Grundlagen für den produktorientierten Haushalt bilden die Erlös- und Kosteninformationen für die Fach- und Servicebereiche. Diese sind der landesweiten Kosten- und Leistungsrechnung (KLR) entnommen. Die KLR liefert somit wesentliche Daten für das Controlling als behördeninternes und behördenübergreifendes Informationssystem.

2 Prüfungsergebnisse
Der Rechnungshof hat erstmals in einem Ressort umfassend alle Daten aus den im SAP-System vorhandenen Informationen der NSI ausgewertet. Die KLR des Sozialministeriums wurde im Hinblick auf Ressourceneinsatz, Produktinformationen und Datenqualität untersucht. Sie besteht aus folgenden Elementen:
- Kostenartenrechnung: Sie zeigt den Verbrauch der Ressourcen, wie z. B. Personal- und Sachkosten auf,
- Kostenstellenrechnung: Sie ordnet den Ressourcenverbrauch den jeweiligen Verantwortungsbereichen zu und
- Kostenträgerrechnung: Sie ordnet den Ressourcenverbrauch einzelnen Produkten zu.
Die Kostenträger sind in einem landesweiten Produktkatalog gegliedert. Der landesweite Produktkatalog bildet sämtliche Aufgaben der Landesverwaltung in Fachbereichen ab und zeigt, was die Erledigung der Aufgaben das Land kostet. Sechs Fachbereiche bilden das Aufgabenfeld des Sozialministeriums:
- Arbeit,
- Soziale Sicherungssysteme,
- Soziales,
- Gesundheit,
- Frauen, Familie, Kinder und Jugendliche und
- Prüfungswesen in der Sozialversicherung.
Die Fachbereiche gliederten sich 2009 in 229 behördeninterne Produkte für Fachaufgaben und Förderprogramme.
Das Sozialministerium verfügte gemäß der Landeshaushaltsrechnung für 2007 bis 2009 im Einzelplan 09 über ein Haushaltsvolumen von jeweils knapp 2 Mrd. Euro. 2009 entfielen davon 1,3 Mrd. Euro auf Förderprogramme.

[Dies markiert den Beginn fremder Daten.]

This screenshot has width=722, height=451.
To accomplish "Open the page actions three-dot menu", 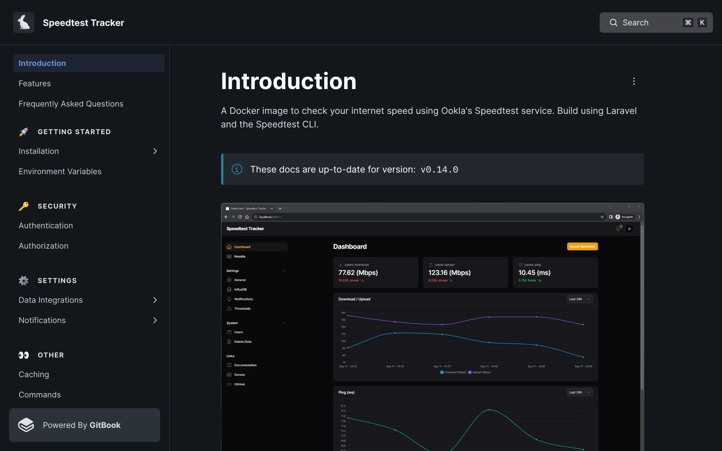I will pyautogui.click(x=634, y=81).
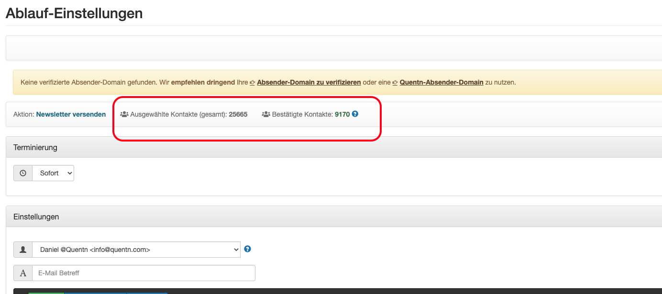The width and height of the screenshot is (662, 294).
Task: Click the Terminierung panel header
Action: 35,147
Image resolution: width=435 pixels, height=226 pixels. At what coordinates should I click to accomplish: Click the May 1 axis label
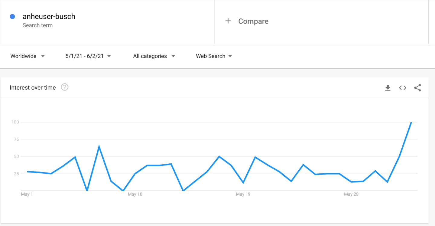click(x=27, y=194)
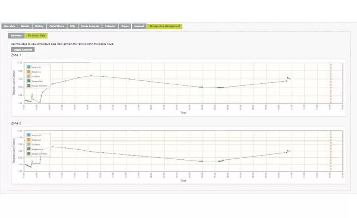Toggle the chart legends on or off
This screenshot has height=218, width=357.
[23, 50]
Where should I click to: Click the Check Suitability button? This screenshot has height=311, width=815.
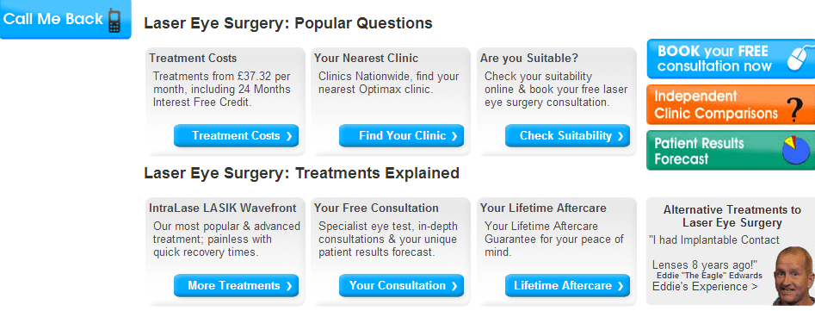click(x=567, y=136)
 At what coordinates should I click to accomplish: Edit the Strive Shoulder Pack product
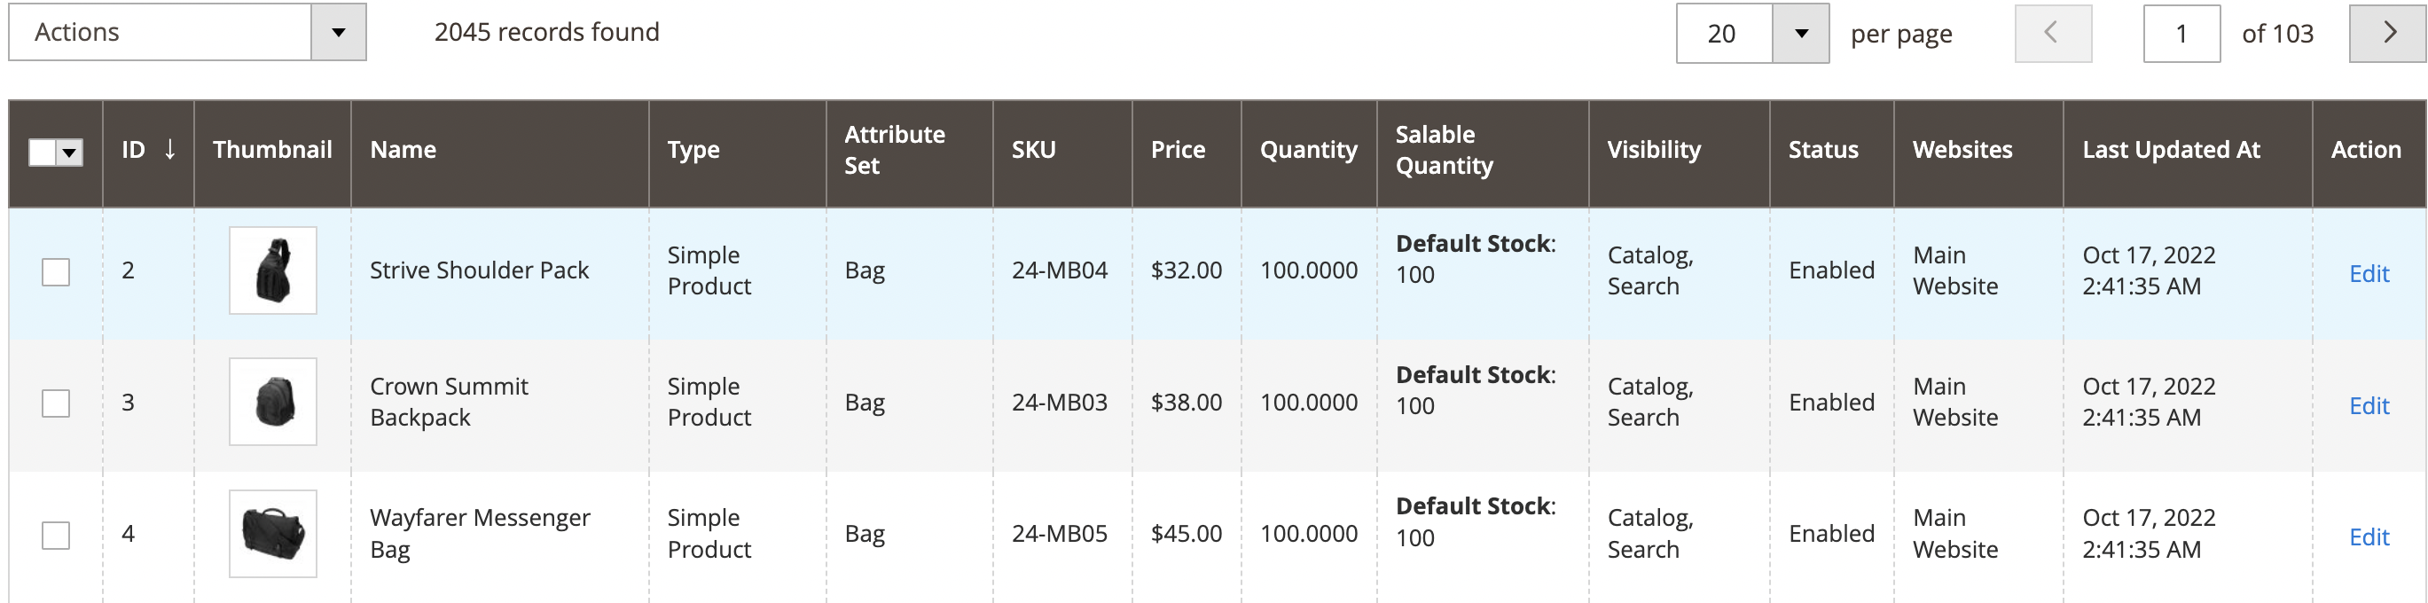(x=2369, y=273)
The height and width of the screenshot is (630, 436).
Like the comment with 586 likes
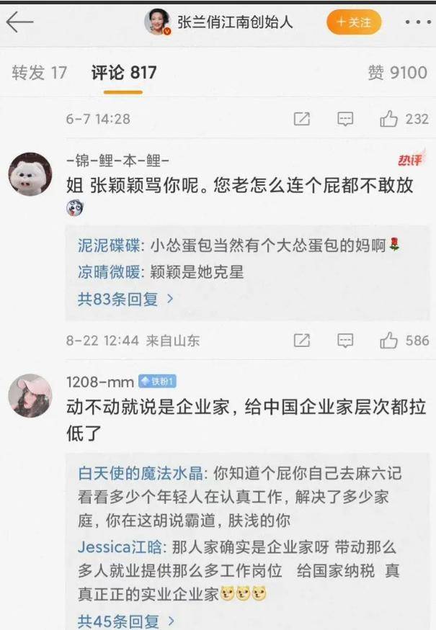coord(388,341)
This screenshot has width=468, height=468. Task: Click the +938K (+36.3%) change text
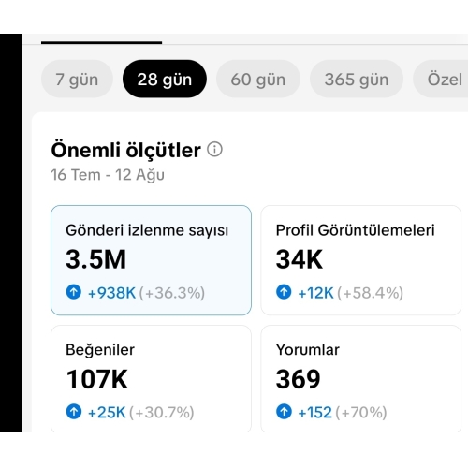click(x=146, y=293)
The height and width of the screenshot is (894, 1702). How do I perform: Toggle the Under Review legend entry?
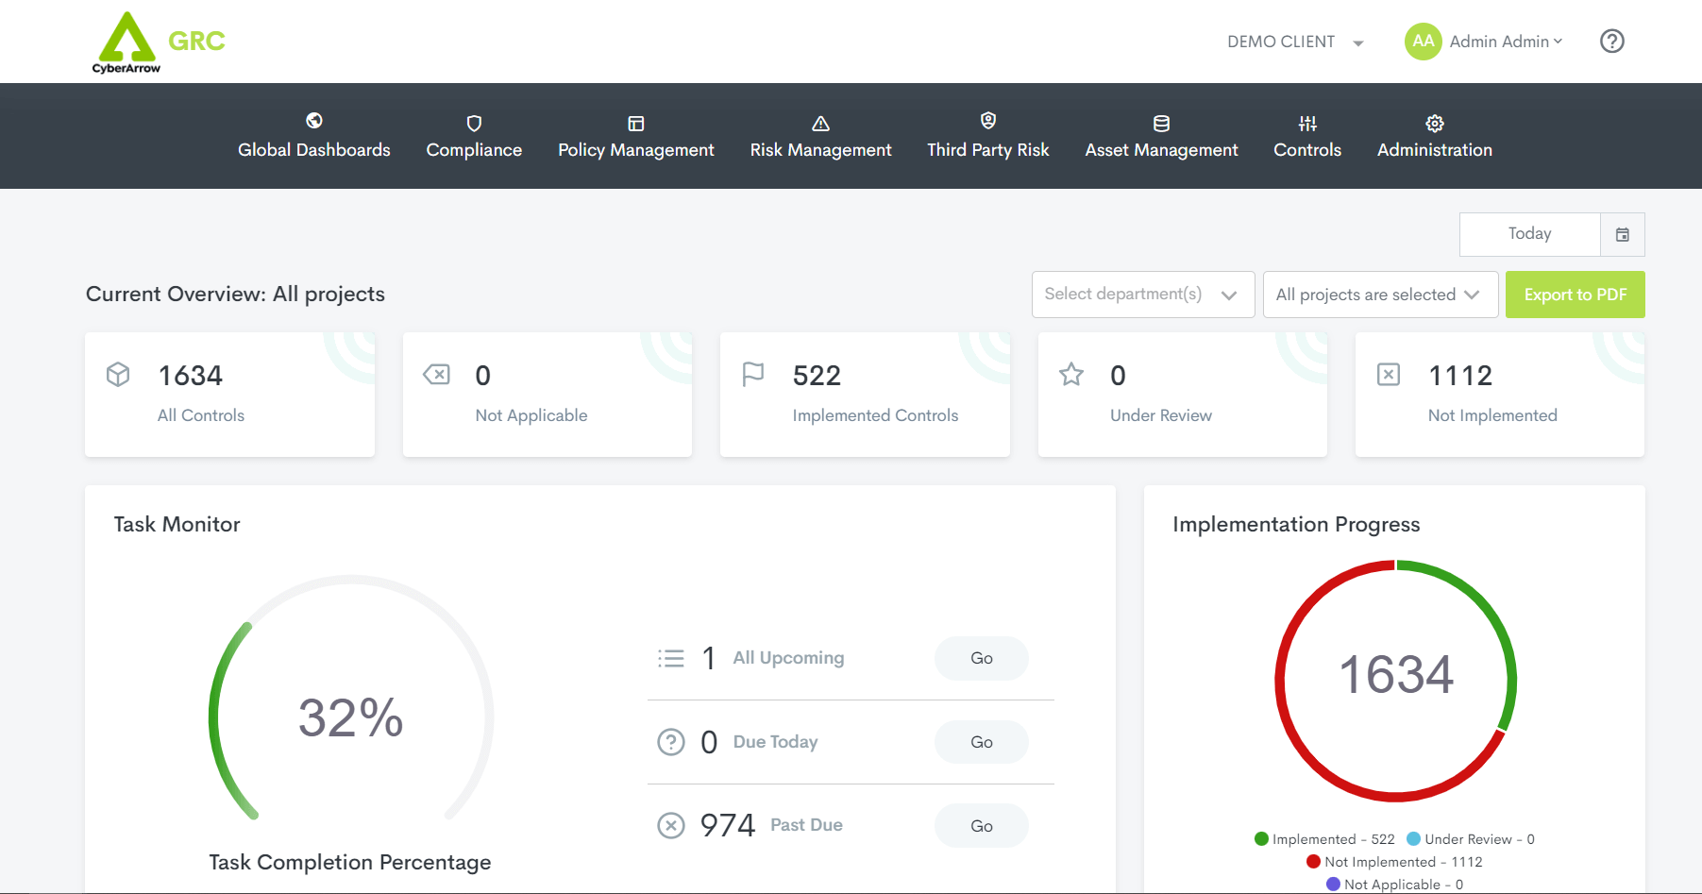pos(1470,839)
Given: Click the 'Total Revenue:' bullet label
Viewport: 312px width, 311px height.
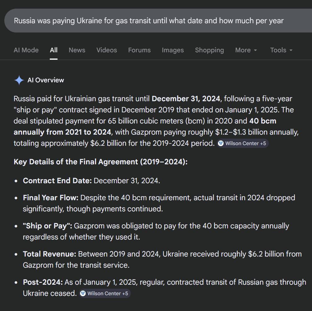Looking at the screenshot, I should click(x=49, y=254).

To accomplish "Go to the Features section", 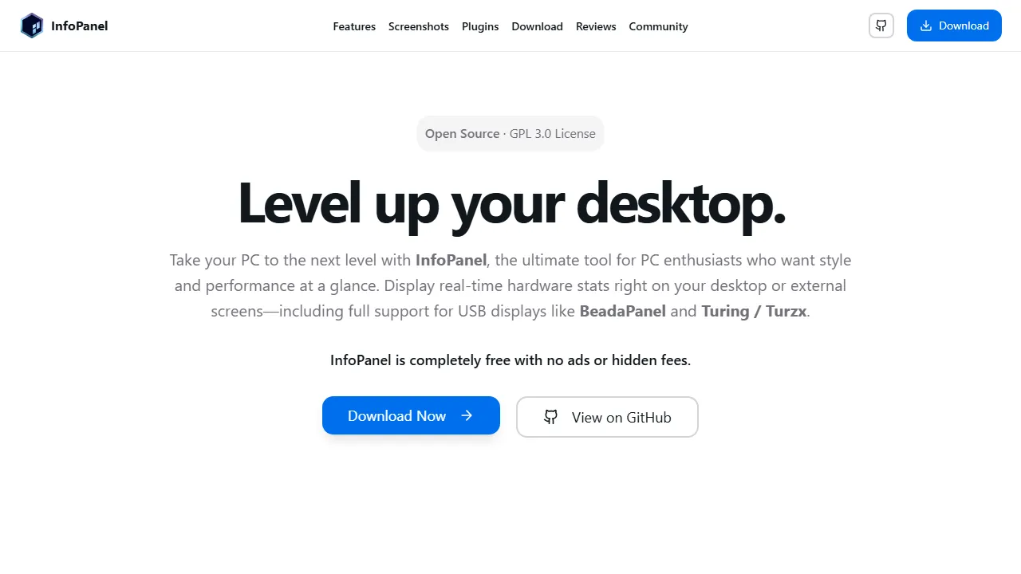I will 354,26.
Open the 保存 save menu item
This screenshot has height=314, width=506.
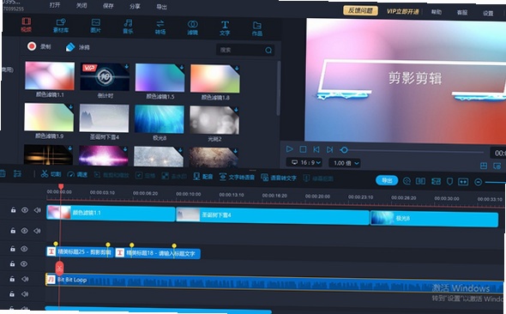pos(108,6)
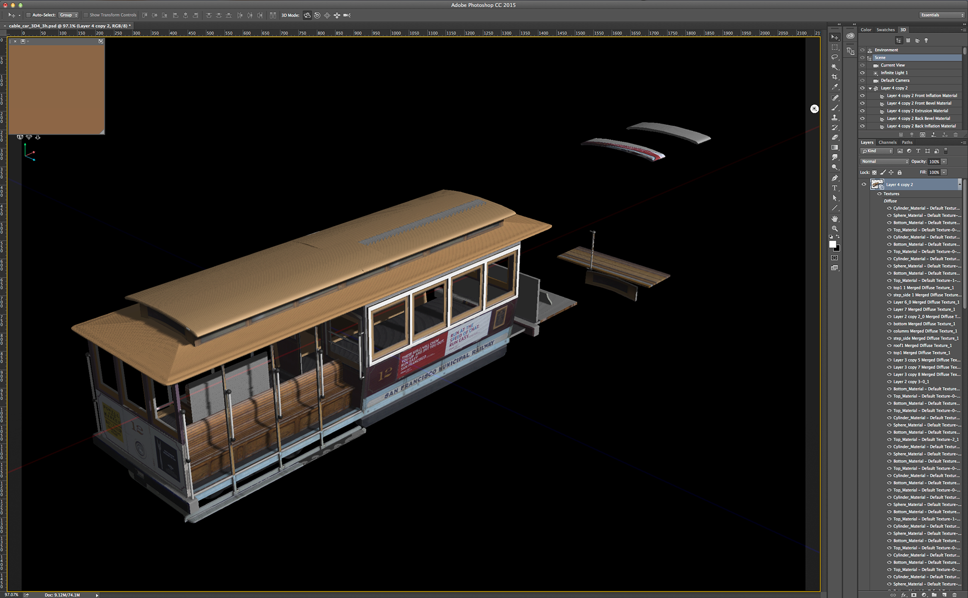Click the Rotate 3D object mode icon
The height and width of the screenshot is (598, 968).
pos(307,15)
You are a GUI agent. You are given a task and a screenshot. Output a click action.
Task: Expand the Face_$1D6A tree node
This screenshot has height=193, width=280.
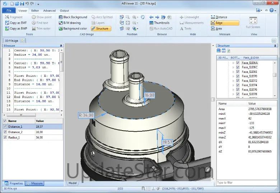233,63
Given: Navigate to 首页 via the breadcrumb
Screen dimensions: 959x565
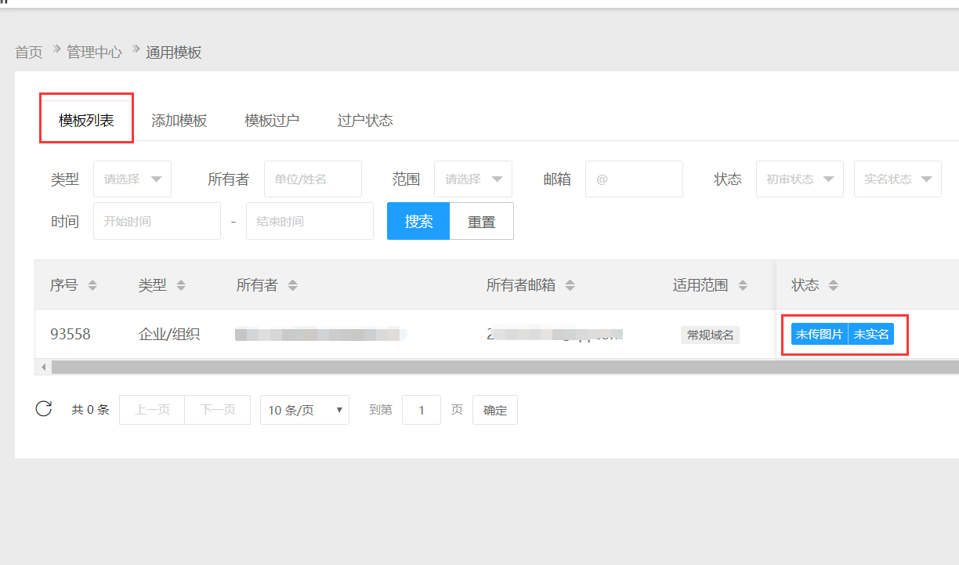Looking at the screenshot, I should 28,52.
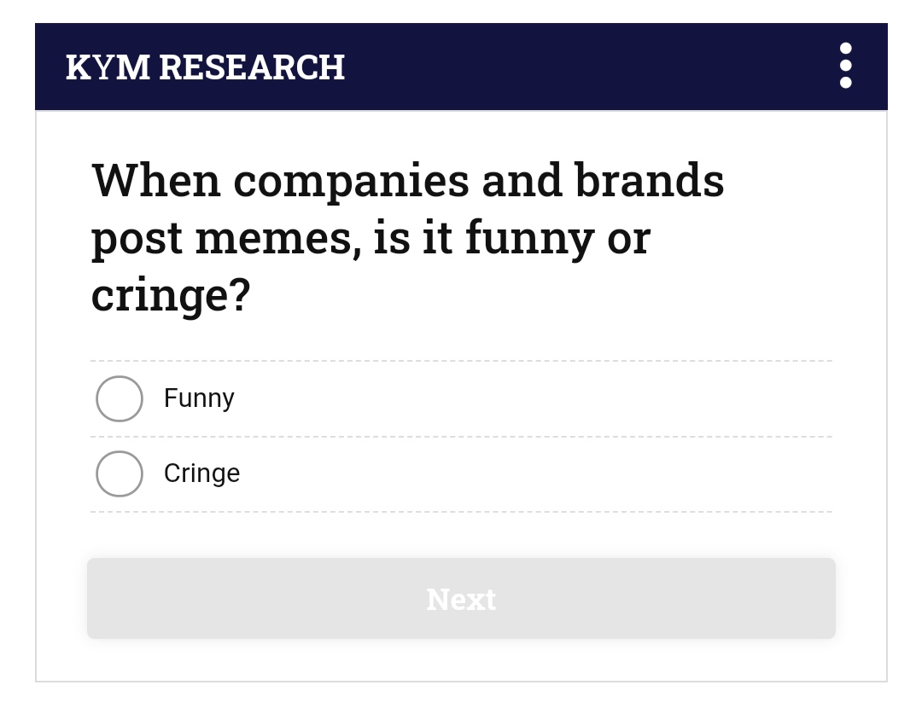Click the KYM RESEARCH header title

pyautogui.click(x=205, y=67)
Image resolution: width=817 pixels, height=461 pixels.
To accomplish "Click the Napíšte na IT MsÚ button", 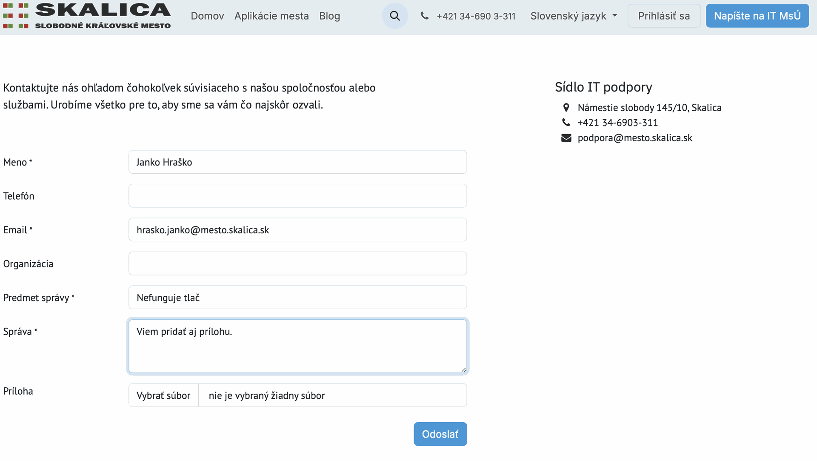I will click(x=757, y=16).
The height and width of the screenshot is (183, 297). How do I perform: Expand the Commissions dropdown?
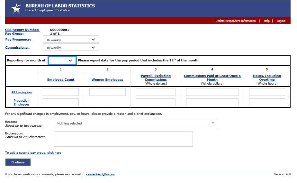click(71, 48)
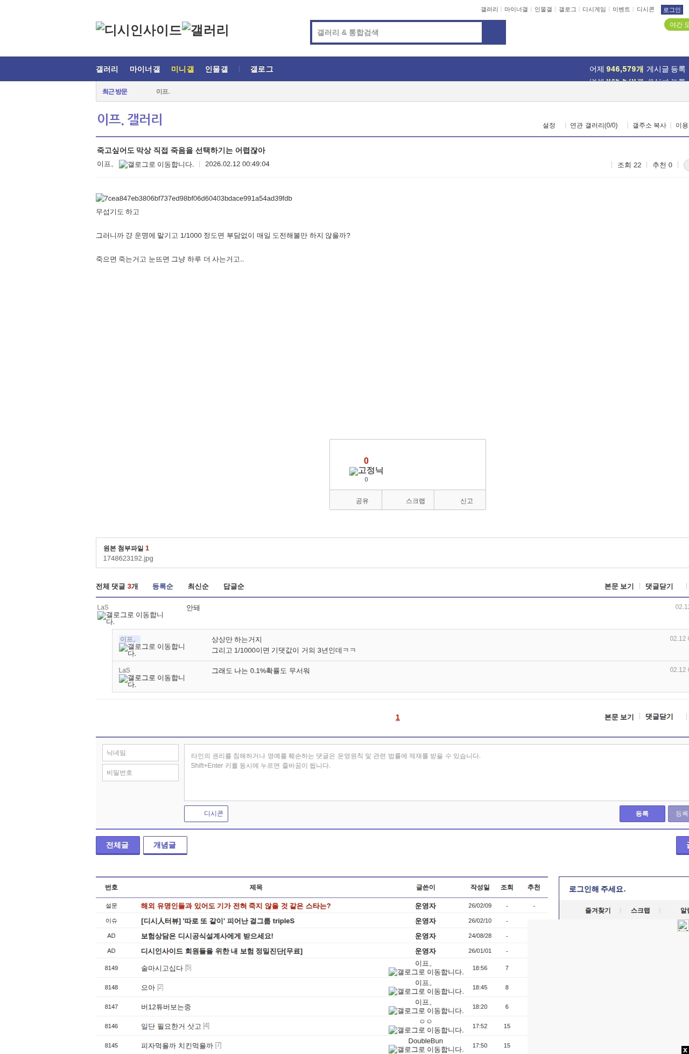Click the blue search button beside search field
The width and height of the screenshot is (689, 1054).
pos(494,32)
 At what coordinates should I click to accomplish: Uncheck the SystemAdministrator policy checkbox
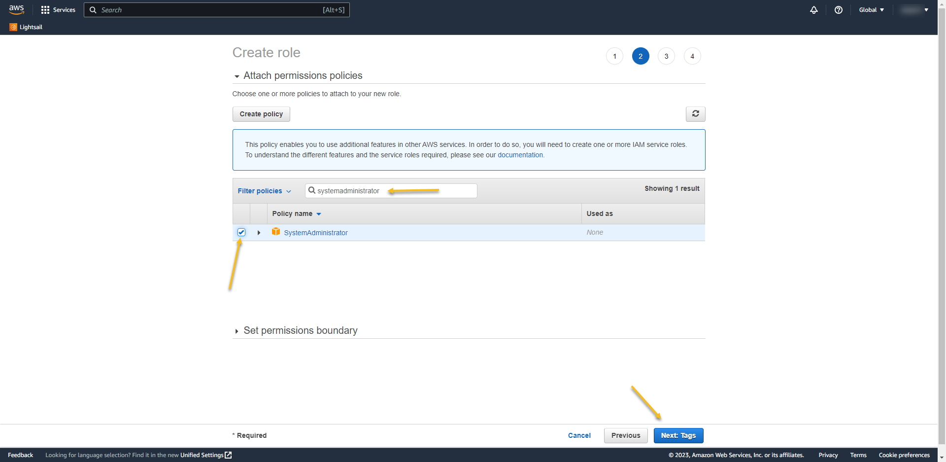click(241, 232)
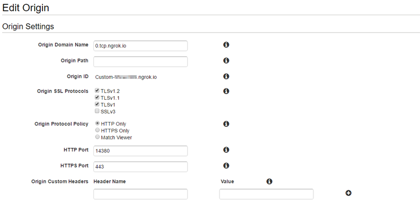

Bei diesem Haushaltsvolumen wurden Fehlbuchungen (Pkt. 2.1, 2.2 und 2.4) in
- 2007 von 279 Mio. Euro,
- 2008 von 213 Mio. Euro und
- 2009 von 134 Mio. Euro festgestellt.
Damit wurden jährlich im Durchschnitt 11 Prozent des Haushaltsvolumens in der KLR falsch gebucht.
2.1 Fehlbuchung von Zuschüssen
Von 2007 bis 2009 wurden jährlich zwischen 8 und 13 Mio. Euro Fördermittel- und Transferausgaben (Zuschüsse) auf Kostenstellen statt auf Kostenträger (Produkte) gebucht. Die Zuschüsse wurden über die Umlage der Kostenstellen auf die Produkte verteilt und damit in den Auswertungen als Verwaltungskosten ausgewiesen. Dadurch waren viele Auswertungsergebnisse nicht verwertbar.
So wurden z. B. von den zehn kostenintensivsten Produkten allein sieben Produkte nur wegen der Fehlbuchung dieser Zuschüsse als besonders kostenintensiv ausgewiesen.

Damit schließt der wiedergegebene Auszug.